La historia que hoy les contamos sucedió, en estas fechas, siete décadas atrás.
A mediados de marzo de 1938 las tropas de Franco alcanzaban Caspe. Tras vencer la resistencia de las mermadas tropas gubernamentales, el día 17 tomaban un punto más simbólico que estratégico. Porque la conocida como Ciudad del Compromiso llevaba dos años luciendo un nuevo título: Capital del Aragón republicano. Pero la Batalla de Caspe no finalizó con la toma de la ciudad porque el Ejército de la República, en el que servían un buen número de soldados de las Brigadas Internacionales, se hizo fuerte en el río Guadalope, unos kilómetros hacia el este.

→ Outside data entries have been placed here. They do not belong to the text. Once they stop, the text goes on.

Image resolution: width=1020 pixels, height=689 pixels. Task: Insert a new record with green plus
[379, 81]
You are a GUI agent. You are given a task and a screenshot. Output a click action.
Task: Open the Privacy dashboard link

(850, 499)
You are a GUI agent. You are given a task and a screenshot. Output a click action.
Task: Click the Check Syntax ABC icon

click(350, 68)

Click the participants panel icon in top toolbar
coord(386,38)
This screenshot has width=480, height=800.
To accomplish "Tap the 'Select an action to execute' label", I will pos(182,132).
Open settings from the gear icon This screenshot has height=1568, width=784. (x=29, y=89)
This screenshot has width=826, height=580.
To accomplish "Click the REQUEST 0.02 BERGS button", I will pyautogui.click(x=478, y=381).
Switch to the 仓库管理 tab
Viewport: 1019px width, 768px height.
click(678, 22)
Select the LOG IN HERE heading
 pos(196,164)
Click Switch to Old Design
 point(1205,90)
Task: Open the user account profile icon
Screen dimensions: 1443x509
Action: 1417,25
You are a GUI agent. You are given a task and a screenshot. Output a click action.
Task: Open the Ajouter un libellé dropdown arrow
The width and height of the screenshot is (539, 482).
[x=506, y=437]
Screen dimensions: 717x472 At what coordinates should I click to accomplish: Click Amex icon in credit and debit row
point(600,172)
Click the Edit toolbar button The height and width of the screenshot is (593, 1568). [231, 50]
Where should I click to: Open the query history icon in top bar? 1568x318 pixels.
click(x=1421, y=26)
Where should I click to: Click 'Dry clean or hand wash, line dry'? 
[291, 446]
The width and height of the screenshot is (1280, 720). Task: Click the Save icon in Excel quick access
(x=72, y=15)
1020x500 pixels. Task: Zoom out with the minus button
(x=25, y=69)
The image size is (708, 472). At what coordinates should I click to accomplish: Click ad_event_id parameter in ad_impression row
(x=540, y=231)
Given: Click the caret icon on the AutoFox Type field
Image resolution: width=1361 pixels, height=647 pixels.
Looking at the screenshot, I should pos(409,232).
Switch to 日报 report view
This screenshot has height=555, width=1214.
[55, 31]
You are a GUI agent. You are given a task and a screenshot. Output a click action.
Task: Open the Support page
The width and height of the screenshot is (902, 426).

Durante varios días las fuerzas franquistas fueron avanzando hacia el río mientras se enfrentaban a unidades republicanas que retrocedían hacia el cauce del Guadalope. Pero la marcha atrás de los rojos estuvo plagada de desagradables sorpresas porque, en ocasiones, quedaron copados. Algunos republicanos cayeron porque ni siquiera sabían tenían encima al enemigo.
La mayor parte de los caspolinos escogieron abandonar sus casas en busca de un lugar más seguro. Accidentalmente, cientos de ellos se metieron de lleno en la zona en disputa y, refugiados en torres o mases, fueron testigos de las dos largas semanas de combates. A finales de marzo de 1938 las inmediaciones de la desembocadura del río Guadalope se convirtieron en zona de guerra mientras la parca no distinguía entre militares y civiles.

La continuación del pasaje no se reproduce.